The data are impossible to ignore, and yet even after 20 years of advancing the technology and culture of the human workplace, I’m struck by how basic, even primitive, the average executive’s view of recognition is. People think a yearly “you’re doing fine” is recognition. That’s nice but not sufficient to elevate employees.

You need a basic understanding of what makes solid, 21st-century culture management through recognition. The study described five ways to do it, right now.

The Five Pillars of Recognition

Start by thinking of recognition in the same way you see quality or innovation. Like them, recognition is a full-featured cultural imperative. There are five pillars of recognition found in the Gallup study, and each drives home the message that this is a human practice enabled by technology, not created by it. The five pillars are that recognition must be fulfilling, authentic, equitable, embedded in culture, and personalized. Here’s what that means for you and your employees:

Fulfilling: Humans have a basic need to feel valued and appreciated, and more than 40% of employees in the survey said that the “right” amount of recognition is more than once a week. Frequent recognition has measurable benefits, including employees’ emotional attachment to the organization, elevated trust in managers and peers, and a sense of satisfaction at work.

Authentic: Recognition is powerful when it’s a genuine expression of appreciation, and all but meaningless when it’s inauthentic. Consider the last time someone thanked you – in that moment you felt gratified because the person giving it spoke from the heart. Today, only about a third of employees strongly agree the recognition they receive is authentic; that represents an easy opportunity to make recognition more meaningful. Employees who strongly agree the recognition they receive is authentic are six times as likely to feel connected to the organization’s culture.

Equitable: Employee recognition has a lot in common with compensation. Employees need to feel it’s fair and equitable. The impression that certain people receive recognition, while others are slighted despite equal performance, triggers cynicism. Gallup found that only 26% of employees feel recognition is given purely on performance. For Black and Hispanic employees that number drops to 19% and 21%, respectively. A robust recognition system monitors its fairness through data gathering and analysis.

Embedded in the culture: Think of recognition as more than another HR program: in a human workplace it’s more a cultural movement. Employee recognition reflects organizational values; it’s customizable to promote innovation, winning, ethics, reliability, caring – whatever matters most.

Personalized: A little personal attention is simple and yet powerful. A personalized message of recognition is satisfying because the recipient feels understood. Someone took the time to craft a personal message like, “Your solution to the customer’s problem was both creative and caring!” A peer-to-peer recognition system (not just manager to staff) is especially effective because it leverages the trust peers have in each other. When you empower employees to award just 1% of payroll to each other individually, all kinds of benefits shoot up: engagement, satisfaction, retention, performance and more.

Think holistically

When faced with uncertainty, it’s natural for any business or employee to be cautious. However, resisting change in this business atmosphere guarantees you’ll miss the opportunity in uncertainty.
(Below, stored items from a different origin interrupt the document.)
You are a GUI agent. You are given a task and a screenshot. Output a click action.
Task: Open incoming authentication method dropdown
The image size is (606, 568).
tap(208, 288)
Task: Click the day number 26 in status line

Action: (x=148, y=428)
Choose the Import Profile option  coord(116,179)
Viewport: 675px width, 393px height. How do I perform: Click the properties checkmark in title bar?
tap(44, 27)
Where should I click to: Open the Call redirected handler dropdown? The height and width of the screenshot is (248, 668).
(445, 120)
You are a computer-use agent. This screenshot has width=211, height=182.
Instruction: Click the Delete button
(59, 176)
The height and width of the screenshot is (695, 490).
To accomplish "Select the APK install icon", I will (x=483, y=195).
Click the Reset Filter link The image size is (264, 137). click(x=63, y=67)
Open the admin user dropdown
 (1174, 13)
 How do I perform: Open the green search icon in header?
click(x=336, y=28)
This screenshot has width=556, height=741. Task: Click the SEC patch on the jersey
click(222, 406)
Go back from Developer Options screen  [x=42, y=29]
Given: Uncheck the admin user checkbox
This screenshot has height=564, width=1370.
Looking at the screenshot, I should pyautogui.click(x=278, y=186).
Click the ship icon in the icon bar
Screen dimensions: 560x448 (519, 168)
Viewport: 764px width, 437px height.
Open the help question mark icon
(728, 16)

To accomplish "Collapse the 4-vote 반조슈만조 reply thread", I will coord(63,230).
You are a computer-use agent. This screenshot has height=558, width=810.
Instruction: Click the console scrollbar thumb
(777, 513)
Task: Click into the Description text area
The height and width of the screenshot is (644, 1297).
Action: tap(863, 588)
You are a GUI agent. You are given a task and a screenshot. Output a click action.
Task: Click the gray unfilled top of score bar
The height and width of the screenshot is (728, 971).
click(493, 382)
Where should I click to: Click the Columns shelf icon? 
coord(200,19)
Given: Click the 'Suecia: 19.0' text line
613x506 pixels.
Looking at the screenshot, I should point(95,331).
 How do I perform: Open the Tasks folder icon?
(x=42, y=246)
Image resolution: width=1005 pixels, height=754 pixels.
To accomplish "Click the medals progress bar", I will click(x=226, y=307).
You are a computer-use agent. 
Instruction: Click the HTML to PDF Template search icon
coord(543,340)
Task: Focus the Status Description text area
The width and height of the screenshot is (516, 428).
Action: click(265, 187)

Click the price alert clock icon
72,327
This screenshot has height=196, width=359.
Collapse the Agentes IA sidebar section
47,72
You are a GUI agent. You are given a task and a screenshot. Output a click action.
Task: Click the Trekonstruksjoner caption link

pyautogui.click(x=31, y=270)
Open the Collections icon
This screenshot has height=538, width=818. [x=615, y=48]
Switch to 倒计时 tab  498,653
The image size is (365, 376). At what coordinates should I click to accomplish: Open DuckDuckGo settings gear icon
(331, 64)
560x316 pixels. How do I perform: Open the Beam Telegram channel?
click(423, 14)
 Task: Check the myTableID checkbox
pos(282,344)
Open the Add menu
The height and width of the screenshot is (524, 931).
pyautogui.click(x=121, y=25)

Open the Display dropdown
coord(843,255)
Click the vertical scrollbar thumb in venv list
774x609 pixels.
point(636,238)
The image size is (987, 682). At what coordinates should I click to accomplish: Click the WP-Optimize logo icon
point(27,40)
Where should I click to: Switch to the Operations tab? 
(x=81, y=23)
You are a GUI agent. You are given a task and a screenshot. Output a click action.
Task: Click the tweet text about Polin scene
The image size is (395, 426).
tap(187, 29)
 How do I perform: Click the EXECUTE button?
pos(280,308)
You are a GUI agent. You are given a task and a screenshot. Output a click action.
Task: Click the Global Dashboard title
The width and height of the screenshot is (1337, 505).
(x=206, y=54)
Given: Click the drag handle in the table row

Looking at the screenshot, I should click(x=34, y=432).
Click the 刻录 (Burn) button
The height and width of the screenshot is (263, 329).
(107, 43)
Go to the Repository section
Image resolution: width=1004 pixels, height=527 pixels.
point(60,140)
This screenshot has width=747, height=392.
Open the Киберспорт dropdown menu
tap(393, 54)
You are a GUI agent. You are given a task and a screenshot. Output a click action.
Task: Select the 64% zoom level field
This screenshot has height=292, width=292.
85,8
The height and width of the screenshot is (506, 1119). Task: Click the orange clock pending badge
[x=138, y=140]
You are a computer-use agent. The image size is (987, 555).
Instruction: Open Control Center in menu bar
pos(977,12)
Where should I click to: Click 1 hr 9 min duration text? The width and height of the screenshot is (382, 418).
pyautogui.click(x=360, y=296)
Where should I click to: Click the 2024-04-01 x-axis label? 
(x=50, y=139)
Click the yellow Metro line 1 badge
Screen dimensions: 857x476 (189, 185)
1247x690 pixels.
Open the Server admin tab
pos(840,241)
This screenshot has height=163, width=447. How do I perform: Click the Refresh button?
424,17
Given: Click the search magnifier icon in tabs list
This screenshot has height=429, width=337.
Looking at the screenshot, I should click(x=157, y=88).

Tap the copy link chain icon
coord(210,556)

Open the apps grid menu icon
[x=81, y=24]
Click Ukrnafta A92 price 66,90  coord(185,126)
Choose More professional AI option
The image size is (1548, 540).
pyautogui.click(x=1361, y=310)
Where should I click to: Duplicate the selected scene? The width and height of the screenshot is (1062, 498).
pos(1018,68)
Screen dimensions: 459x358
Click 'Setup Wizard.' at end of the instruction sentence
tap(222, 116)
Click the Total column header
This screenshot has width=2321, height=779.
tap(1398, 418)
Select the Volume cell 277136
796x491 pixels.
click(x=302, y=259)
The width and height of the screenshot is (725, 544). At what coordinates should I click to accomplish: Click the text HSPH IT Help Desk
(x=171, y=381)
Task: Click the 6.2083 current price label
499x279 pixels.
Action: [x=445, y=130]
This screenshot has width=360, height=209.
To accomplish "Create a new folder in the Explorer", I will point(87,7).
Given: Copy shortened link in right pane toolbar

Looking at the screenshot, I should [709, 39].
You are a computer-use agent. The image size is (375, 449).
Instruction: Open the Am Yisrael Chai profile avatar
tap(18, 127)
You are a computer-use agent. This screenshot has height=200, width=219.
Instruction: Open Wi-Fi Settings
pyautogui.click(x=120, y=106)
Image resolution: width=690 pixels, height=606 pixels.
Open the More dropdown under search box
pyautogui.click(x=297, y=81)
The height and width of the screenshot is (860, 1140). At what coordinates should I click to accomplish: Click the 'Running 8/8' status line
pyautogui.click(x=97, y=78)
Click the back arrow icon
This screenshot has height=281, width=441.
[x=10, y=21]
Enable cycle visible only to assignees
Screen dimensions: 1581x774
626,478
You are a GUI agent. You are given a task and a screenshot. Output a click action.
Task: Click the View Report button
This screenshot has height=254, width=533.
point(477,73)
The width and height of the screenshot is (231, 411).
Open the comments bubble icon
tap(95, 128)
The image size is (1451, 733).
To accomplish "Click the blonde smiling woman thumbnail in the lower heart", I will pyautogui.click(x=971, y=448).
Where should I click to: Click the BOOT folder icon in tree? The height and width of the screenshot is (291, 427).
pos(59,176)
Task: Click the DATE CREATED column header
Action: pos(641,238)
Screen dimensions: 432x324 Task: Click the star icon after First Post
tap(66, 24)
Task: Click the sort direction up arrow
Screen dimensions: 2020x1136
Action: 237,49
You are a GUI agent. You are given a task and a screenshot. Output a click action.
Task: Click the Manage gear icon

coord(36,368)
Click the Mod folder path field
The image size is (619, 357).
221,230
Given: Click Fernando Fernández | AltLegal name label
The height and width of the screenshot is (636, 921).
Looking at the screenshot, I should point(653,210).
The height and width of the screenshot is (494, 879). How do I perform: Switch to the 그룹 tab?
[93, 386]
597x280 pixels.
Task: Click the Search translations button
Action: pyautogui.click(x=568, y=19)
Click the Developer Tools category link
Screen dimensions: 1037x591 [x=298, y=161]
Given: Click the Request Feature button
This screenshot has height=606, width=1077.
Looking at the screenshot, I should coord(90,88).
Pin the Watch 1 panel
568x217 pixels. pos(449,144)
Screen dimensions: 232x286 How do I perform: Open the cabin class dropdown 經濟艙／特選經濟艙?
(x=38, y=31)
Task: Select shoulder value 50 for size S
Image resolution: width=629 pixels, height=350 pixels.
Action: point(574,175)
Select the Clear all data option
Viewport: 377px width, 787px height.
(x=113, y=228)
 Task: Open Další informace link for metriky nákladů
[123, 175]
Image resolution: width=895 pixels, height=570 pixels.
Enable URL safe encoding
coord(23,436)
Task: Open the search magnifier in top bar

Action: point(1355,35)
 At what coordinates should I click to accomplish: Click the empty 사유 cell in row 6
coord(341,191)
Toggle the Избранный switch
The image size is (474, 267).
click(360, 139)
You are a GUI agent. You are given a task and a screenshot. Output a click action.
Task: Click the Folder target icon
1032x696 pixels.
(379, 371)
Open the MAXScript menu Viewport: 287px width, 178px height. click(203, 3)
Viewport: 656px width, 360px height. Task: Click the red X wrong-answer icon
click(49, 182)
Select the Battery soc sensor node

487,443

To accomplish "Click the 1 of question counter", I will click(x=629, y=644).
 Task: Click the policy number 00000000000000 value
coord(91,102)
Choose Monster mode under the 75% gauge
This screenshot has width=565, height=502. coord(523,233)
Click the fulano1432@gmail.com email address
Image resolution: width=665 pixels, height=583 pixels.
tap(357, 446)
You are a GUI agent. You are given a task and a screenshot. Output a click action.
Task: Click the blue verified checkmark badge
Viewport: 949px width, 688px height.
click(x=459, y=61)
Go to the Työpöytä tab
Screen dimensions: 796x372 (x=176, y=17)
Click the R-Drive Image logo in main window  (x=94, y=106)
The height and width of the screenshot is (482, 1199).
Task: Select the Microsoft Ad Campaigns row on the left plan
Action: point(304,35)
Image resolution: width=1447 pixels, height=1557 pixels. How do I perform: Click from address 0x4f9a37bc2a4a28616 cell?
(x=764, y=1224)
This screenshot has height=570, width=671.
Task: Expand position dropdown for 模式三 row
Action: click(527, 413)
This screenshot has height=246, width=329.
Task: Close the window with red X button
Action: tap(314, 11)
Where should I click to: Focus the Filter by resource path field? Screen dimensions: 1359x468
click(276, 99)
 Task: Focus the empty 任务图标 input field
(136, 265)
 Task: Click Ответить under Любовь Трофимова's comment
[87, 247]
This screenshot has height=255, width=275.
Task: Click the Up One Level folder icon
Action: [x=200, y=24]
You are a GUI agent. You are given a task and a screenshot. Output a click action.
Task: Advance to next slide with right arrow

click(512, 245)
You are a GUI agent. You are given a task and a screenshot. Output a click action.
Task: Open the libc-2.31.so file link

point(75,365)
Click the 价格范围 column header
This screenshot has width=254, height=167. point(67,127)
Both employers and employees need to think holistically about making positive change. For employers, a smart move is to implement the peer-enabled employee recognition that builds culture. For employees, it means participating fully in building a strong, committed human workplace (and learning peer recognition is a great way to do this).

The world’s best economists can’t say for certain where these unprecedented economic times will lead. The world’s best organizations create their own future, employees, and employers working together to make a more human workplace.